• Work instructions: Pull every line containing "Toggle" from the data.

[Data excerpts]
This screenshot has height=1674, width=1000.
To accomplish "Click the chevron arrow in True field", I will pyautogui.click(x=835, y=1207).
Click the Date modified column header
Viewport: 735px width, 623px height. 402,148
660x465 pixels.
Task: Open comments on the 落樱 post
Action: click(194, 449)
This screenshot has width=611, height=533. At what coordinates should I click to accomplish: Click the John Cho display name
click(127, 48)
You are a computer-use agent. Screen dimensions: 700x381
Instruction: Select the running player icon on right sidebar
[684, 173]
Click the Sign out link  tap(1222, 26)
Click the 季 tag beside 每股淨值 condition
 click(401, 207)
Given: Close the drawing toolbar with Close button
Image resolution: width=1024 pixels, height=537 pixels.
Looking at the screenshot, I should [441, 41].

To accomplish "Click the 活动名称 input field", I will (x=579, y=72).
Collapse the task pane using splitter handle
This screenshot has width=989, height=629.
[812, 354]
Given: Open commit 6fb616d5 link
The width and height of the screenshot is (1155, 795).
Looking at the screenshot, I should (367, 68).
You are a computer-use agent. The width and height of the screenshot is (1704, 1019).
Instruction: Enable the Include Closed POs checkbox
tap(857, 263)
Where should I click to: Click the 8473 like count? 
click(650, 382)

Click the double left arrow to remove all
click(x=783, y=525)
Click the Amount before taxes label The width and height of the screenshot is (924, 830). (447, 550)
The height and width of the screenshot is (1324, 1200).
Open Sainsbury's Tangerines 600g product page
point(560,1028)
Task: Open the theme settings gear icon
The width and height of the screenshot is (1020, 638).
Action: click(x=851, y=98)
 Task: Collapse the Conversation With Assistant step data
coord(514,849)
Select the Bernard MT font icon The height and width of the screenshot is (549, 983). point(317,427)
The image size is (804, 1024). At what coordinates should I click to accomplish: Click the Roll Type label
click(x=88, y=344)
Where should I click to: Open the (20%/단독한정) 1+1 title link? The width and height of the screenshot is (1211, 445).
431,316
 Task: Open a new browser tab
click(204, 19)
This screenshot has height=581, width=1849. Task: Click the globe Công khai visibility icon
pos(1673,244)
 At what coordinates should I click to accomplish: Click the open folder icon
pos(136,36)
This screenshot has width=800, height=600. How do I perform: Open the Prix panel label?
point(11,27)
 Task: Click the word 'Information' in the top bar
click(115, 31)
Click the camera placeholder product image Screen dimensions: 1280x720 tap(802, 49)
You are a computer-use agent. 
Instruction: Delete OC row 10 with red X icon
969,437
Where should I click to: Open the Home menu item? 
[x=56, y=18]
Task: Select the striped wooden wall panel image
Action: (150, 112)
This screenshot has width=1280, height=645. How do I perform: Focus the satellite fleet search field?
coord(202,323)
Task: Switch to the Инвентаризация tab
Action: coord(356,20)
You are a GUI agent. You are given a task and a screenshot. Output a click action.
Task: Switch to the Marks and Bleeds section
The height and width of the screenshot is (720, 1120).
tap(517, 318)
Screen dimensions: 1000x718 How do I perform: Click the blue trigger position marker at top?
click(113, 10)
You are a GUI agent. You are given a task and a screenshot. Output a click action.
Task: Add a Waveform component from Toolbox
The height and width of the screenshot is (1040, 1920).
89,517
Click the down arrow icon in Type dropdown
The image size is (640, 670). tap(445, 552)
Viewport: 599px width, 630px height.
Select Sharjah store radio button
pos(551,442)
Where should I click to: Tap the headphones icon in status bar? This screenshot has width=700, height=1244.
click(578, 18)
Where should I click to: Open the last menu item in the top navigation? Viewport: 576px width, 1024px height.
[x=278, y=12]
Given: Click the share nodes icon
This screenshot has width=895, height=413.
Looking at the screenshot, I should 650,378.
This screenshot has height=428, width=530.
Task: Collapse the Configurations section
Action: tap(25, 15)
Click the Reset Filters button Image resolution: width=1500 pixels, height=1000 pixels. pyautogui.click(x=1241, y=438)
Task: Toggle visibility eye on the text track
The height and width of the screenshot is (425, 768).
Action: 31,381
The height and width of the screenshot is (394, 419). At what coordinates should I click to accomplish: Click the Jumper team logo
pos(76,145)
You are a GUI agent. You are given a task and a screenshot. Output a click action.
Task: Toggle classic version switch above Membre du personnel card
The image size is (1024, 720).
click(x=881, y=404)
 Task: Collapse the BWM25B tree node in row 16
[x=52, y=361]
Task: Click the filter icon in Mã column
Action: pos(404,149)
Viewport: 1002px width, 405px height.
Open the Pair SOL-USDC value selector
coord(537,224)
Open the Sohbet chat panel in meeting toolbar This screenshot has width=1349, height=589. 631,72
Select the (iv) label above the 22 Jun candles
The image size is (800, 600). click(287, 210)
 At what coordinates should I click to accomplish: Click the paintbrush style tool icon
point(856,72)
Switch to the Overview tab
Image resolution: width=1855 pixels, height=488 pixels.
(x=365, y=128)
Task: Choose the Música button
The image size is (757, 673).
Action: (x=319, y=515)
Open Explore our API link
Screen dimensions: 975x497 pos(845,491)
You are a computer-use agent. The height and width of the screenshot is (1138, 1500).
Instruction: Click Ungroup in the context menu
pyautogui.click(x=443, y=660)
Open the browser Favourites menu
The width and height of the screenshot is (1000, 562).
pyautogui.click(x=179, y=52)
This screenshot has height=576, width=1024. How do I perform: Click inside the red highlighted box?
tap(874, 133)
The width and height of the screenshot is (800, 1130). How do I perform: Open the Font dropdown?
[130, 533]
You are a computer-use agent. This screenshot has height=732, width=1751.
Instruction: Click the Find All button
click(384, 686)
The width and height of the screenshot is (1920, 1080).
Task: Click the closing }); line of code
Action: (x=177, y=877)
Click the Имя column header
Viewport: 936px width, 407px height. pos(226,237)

• Your solution:
Task: Toggle visibility eye on the text track
Task: Toggle classic version switch above Membre du personnel card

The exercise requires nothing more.